Chimney fires lighting up - wistv.com - Columbia, South Carolina

Chimney fires lighting up

WILMINGTON, NC (WECT) - Three students from UNC-Wilmington are spending Wednesday night with friends, after a chimney fire tore through the side of their home, early Monday morning.

Nationwide, 36 percent of house fires are caused by heating devices. The Wilmington Fire Department says when the temperature drops, chimney fires start lighting up.

If a gas, wood or pellet burning fire place chimney combusts, is cracked or is stuffed with residual soot, a chimney fire can break out.

Early Monday morning, Parker Wiebe noticed the house filling up with smoke even though their fire was small and contained.

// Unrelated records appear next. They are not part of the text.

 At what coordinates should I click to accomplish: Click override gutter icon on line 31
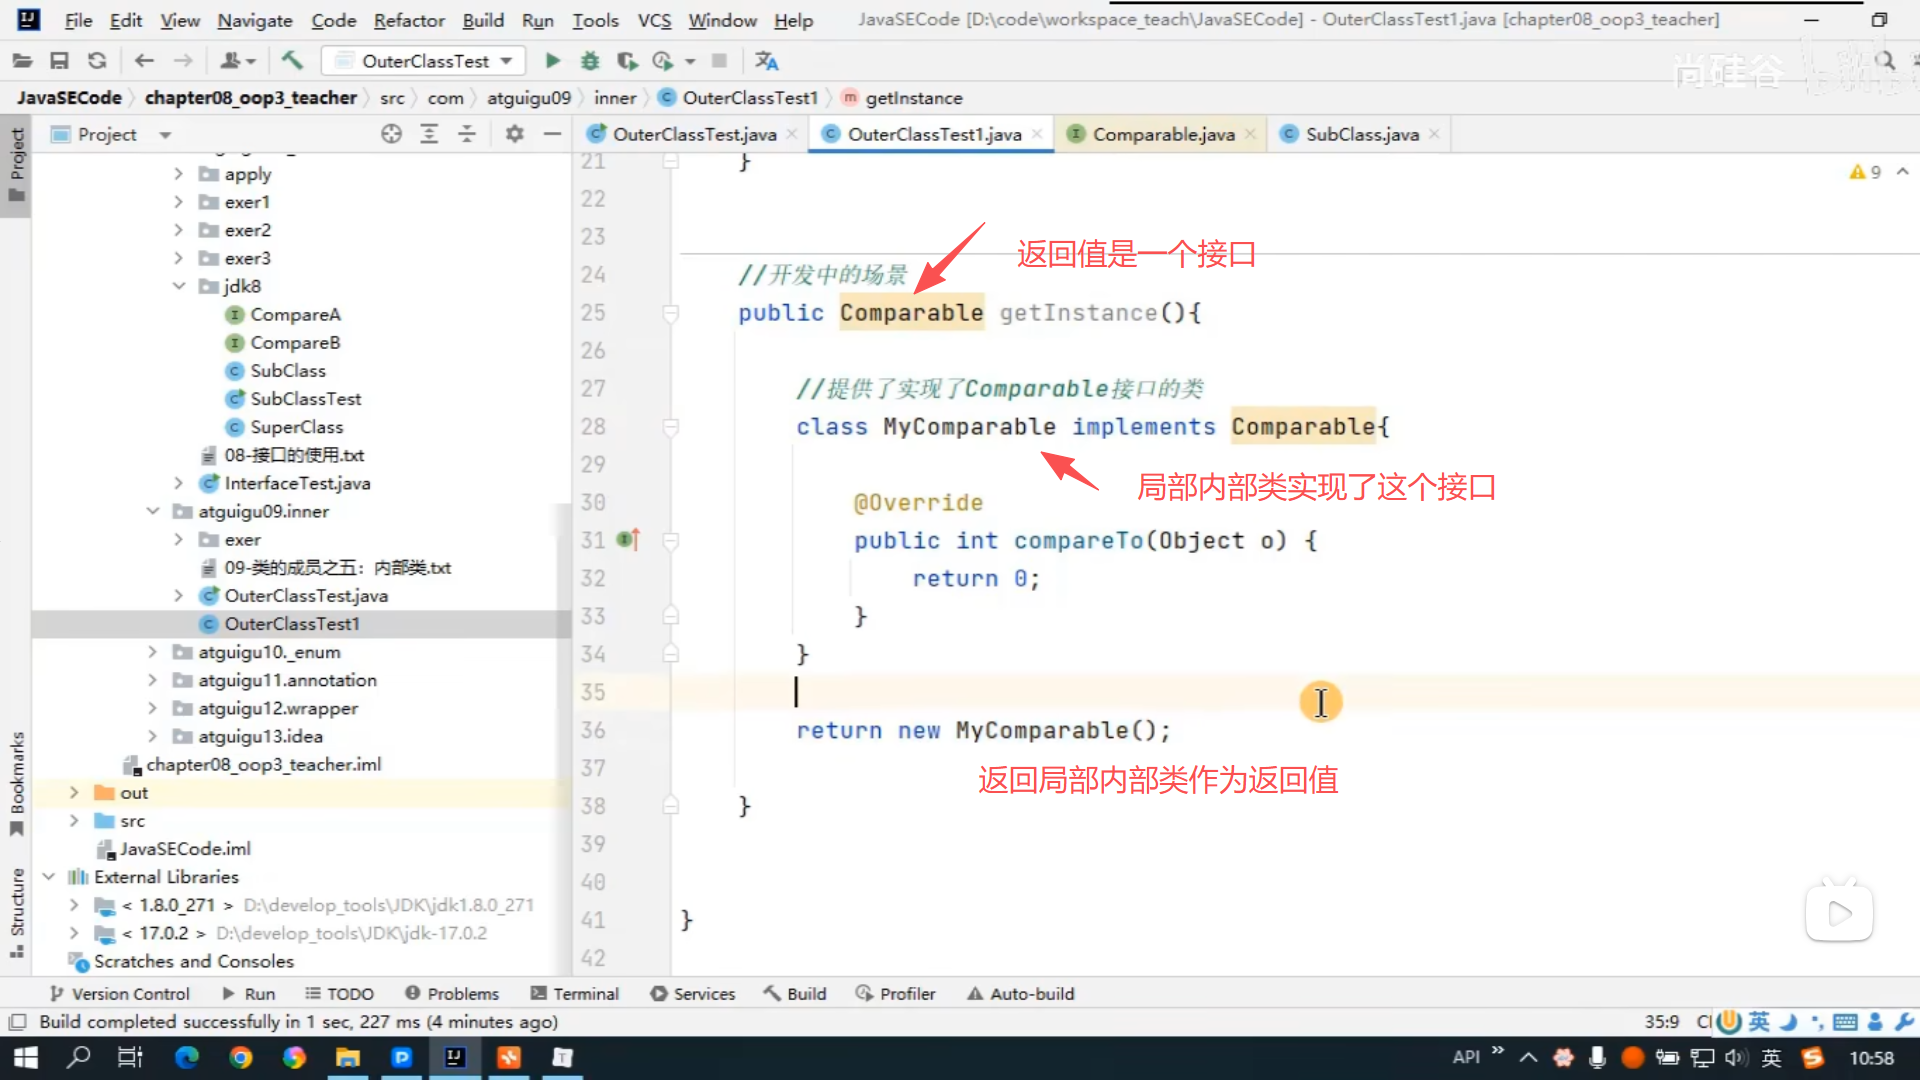pyautogui.click(x=628, y=540)
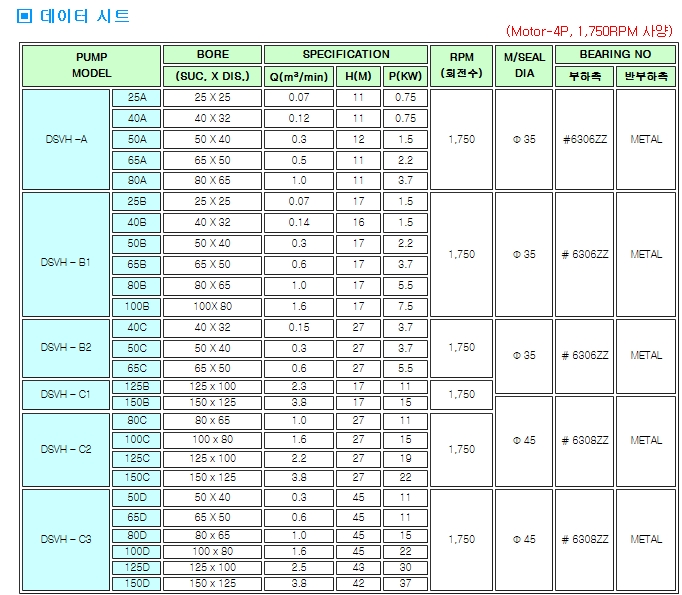Click the 100B size label cell
Viewport: 682px width, 595px height.
coord(136,306)
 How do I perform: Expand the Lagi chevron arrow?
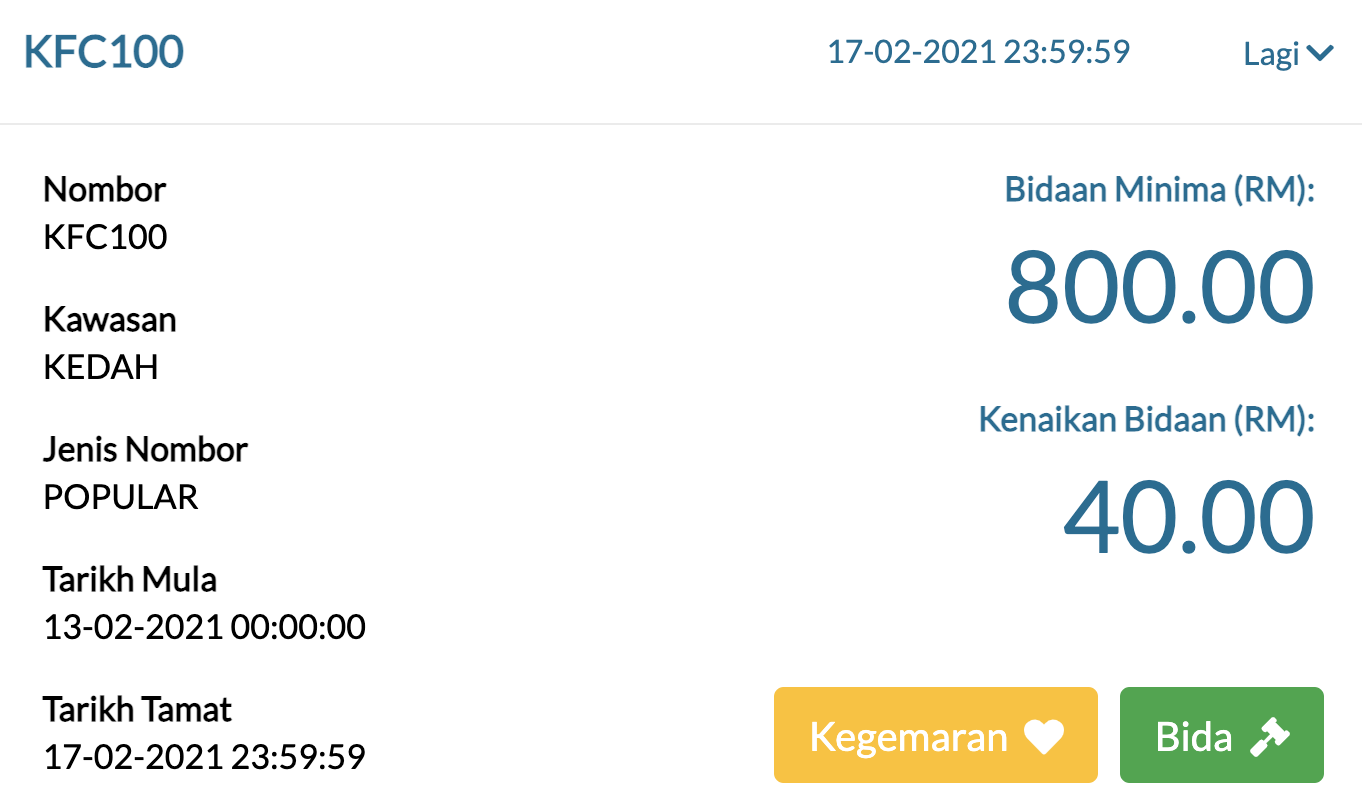click(x=1320, y=53)
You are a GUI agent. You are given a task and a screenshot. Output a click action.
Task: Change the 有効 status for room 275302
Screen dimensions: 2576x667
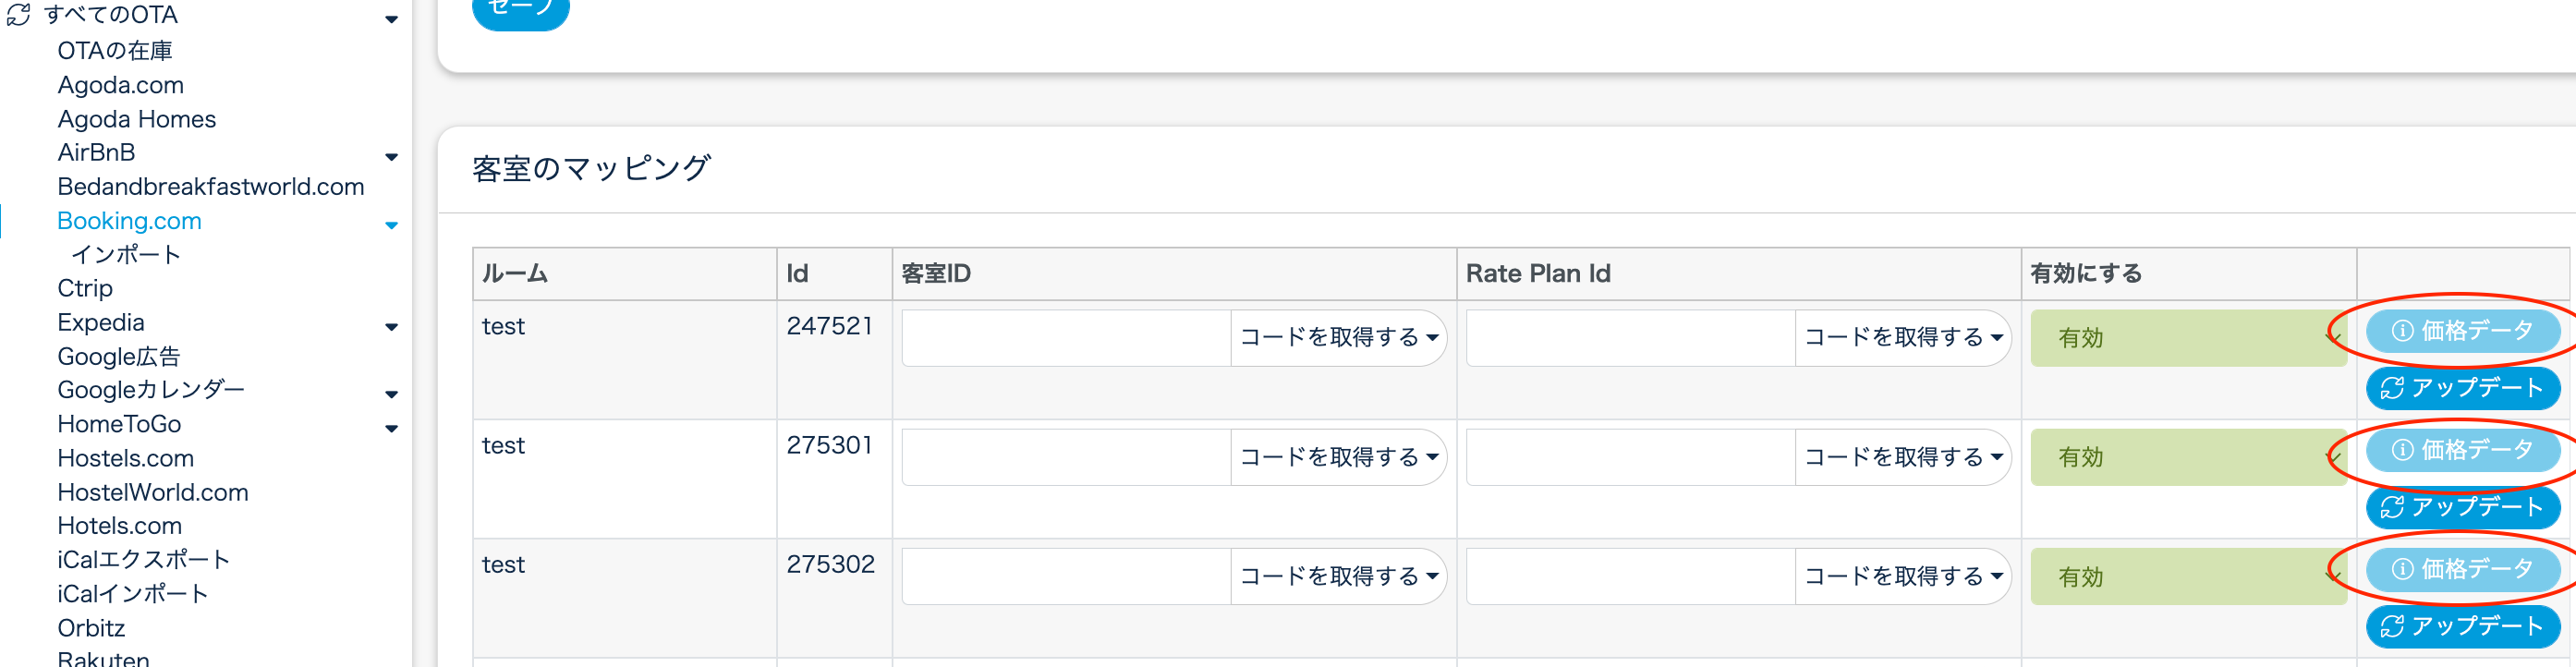pos(2187,577)
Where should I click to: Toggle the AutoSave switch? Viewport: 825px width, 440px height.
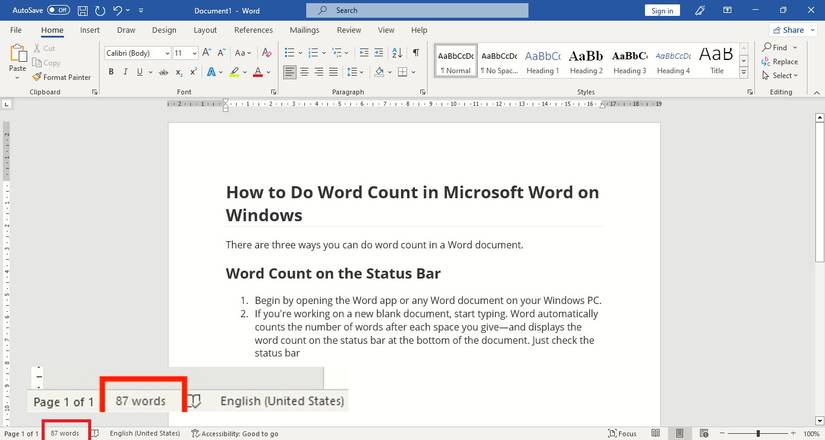point(58,10)
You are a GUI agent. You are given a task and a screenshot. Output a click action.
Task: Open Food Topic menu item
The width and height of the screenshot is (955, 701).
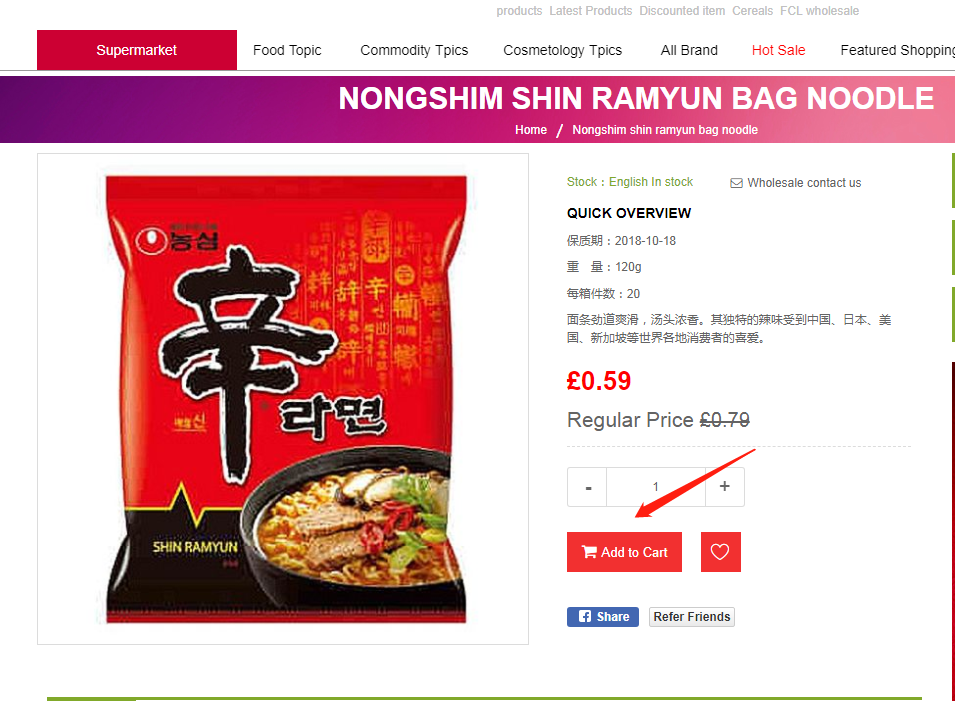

"It kind of freaks me out," said Parker. "That's just something we would never think of, and it went up in flames."

Flames started at the top of Parker's chimney and eventually consumed most of the structure. Firefighters had to knock down the entire chimney, leaving a gaping hole in the side of his rental property.

"It's a shame that we have to have loss of life, or destruction of property for people to want to take it seriously," said Ron Segars, Jr., a co-owner of Ron's Fireside Shop. "A couple hundred bucks can save thousands of damage."

Ron says that most people put an annual chimney inspection and cleaning on the back burner, then simply forget about it before throwing logs in.

"Homes can be rebuilt and fire places can be remade, but people can't," said Ron.

Parker says his rental company is sending insurance agents out to assess the damage. He lost a couch and his roommate's TV was destroyed. They're thankful it did not reach the bedrooms and that everyone got out safely. In his next home, Parker says it's unlikely he will ever cozy up next to a fireplace again.

"I'm going to clean it and not use it!" laughed Parker. "I'll probably put decorations in my fire place in the future!"

The staff at Ron's Fireside Shop say chimney cleaning and inspection is not a "do-it-yourself" project. Professionals use special cameras, are up-to-date on fire codes and know what nooks-and-crannies to look for.